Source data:
'''
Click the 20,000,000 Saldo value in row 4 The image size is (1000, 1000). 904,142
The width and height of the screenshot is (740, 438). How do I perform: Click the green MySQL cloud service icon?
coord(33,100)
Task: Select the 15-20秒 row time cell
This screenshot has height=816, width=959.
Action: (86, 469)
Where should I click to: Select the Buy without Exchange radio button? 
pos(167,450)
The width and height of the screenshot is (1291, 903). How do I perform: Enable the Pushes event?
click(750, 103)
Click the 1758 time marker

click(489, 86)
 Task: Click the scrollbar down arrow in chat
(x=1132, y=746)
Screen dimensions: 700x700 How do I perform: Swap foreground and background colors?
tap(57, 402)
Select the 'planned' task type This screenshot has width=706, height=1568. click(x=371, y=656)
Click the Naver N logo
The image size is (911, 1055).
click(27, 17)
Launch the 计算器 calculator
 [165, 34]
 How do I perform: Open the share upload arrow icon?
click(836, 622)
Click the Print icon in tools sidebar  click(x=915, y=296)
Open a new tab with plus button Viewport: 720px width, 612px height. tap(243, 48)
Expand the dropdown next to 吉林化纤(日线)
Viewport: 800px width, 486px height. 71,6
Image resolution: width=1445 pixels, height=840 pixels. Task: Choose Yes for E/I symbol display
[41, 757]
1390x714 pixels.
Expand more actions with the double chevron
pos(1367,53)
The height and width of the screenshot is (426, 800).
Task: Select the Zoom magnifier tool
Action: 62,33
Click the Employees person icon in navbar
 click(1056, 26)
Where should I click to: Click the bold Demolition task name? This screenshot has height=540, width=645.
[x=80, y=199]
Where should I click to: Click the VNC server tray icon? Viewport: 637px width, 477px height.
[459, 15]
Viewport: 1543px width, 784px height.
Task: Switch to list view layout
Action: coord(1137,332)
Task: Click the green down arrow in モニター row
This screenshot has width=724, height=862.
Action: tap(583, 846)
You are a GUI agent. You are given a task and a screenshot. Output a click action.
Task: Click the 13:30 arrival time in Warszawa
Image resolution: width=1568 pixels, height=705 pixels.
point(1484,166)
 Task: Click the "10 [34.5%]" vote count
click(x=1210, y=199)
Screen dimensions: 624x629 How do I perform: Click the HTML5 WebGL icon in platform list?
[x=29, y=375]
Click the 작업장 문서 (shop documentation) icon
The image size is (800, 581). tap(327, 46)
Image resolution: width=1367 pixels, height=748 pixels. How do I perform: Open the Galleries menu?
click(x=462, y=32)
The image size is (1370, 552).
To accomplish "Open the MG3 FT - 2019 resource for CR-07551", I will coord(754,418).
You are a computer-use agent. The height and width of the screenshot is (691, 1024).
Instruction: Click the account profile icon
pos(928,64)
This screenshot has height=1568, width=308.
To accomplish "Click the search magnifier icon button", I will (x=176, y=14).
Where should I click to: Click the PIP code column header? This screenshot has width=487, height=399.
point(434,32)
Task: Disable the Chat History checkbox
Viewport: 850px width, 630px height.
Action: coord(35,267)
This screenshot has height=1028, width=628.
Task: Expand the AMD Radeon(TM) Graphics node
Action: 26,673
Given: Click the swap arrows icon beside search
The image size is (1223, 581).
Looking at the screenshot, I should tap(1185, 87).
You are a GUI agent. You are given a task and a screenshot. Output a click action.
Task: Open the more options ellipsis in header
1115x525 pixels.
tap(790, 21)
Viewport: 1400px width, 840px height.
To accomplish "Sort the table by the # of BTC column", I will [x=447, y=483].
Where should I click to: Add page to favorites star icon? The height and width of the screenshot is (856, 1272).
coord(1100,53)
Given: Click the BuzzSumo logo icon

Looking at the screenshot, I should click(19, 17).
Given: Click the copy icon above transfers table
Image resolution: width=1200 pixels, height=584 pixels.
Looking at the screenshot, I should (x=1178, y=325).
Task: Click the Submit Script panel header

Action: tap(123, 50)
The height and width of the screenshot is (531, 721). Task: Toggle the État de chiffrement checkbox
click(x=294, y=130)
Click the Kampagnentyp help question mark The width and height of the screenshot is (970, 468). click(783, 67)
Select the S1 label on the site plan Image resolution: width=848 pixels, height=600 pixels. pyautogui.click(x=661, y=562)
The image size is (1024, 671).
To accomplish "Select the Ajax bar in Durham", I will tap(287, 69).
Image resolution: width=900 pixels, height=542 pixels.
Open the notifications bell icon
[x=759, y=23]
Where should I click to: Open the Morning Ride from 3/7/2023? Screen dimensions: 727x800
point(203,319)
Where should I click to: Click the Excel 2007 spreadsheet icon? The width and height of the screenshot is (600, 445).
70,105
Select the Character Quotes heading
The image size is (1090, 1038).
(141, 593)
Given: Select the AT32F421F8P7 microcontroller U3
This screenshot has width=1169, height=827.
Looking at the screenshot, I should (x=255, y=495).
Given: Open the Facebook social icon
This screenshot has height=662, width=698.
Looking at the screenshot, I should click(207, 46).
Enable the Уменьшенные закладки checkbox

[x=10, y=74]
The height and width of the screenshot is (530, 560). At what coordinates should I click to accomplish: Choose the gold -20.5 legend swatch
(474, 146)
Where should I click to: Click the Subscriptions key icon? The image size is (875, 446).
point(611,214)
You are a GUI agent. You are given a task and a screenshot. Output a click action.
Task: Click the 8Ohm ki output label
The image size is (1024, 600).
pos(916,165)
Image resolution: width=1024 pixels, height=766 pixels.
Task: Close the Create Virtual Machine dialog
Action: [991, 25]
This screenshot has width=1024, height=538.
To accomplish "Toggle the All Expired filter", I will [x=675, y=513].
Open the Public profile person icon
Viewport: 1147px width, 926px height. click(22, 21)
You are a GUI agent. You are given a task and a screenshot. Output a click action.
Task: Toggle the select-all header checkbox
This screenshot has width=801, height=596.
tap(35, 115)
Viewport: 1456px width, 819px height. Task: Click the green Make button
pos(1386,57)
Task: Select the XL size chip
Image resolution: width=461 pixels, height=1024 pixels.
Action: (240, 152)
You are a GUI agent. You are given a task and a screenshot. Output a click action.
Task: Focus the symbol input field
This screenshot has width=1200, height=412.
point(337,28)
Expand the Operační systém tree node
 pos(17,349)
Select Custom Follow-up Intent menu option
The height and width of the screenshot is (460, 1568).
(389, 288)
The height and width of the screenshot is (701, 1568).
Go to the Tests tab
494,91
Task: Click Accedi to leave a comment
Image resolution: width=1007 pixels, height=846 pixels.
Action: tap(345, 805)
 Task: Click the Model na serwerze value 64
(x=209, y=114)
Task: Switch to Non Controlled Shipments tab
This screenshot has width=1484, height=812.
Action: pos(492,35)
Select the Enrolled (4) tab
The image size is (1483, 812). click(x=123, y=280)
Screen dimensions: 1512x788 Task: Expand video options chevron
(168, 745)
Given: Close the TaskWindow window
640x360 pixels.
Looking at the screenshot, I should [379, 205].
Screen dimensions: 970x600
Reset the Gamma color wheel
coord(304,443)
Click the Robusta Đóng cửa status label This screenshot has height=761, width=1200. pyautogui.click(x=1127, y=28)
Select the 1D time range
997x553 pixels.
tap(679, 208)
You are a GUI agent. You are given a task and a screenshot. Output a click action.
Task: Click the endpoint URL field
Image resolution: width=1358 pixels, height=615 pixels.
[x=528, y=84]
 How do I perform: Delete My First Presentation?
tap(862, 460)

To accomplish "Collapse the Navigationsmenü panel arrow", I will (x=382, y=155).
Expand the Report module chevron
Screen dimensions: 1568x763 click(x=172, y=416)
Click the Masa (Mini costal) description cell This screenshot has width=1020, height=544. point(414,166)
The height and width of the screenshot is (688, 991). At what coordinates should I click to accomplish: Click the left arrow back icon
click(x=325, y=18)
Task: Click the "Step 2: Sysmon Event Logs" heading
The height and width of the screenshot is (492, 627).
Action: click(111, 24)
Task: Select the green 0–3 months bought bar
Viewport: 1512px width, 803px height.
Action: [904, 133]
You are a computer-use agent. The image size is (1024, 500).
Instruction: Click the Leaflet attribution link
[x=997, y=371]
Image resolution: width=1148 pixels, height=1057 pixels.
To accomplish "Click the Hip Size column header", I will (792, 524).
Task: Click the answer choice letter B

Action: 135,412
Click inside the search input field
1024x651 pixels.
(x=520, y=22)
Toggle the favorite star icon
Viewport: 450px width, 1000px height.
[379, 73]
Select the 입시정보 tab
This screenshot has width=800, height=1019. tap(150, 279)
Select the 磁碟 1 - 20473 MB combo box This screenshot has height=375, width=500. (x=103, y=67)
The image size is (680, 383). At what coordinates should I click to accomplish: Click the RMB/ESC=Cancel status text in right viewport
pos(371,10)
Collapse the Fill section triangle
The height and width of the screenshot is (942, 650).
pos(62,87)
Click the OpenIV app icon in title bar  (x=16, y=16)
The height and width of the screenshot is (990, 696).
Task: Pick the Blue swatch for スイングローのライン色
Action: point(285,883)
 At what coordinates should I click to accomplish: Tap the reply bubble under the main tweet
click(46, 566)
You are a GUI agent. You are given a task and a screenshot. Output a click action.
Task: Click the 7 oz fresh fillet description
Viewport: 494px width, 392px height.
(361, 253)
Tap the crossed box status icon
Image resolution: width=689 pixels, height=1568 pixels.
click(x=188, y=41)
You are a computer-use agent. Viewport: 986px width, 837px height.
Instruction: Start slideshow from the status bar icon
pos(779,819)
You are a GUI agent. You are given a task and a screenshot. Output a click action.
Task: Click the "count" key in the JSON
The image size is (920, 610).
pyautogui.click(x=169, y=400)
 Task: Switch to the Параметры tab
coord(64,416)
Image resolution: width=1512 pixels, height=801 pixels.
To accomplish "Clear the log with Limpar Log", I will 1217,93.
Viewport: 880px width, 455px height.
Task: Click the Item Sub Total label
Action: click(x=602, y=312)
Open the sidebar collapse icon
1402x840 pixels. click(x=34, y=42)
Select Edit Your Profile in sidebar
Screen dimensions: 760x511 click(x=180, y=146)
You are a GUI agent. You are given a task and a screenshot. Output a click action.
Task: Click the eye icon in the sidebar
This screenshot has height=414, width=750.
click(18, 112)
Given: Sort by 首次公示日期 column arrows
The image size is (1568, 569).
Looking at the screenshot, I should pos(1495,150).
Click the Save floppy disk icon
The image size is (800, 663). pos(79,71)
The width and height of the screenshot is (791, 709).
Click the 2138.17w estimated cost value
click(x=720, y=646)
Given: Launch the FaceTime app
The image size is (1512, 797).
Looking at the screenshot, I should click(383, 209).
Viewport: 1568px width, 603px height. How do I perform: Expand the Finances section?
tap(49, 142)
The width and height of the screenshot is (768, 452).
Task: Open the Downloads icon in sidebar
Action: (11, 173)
'''
WHAT THIS TASK INVOLVES -
Search the entries for "Sort" and show every line that has it.

ANSWER FOR THE TASK -
To accomplish "Sort the table by the # of BTC column", I will [x=447, y=483].
Given: Sort by 首次公示日期 column arrows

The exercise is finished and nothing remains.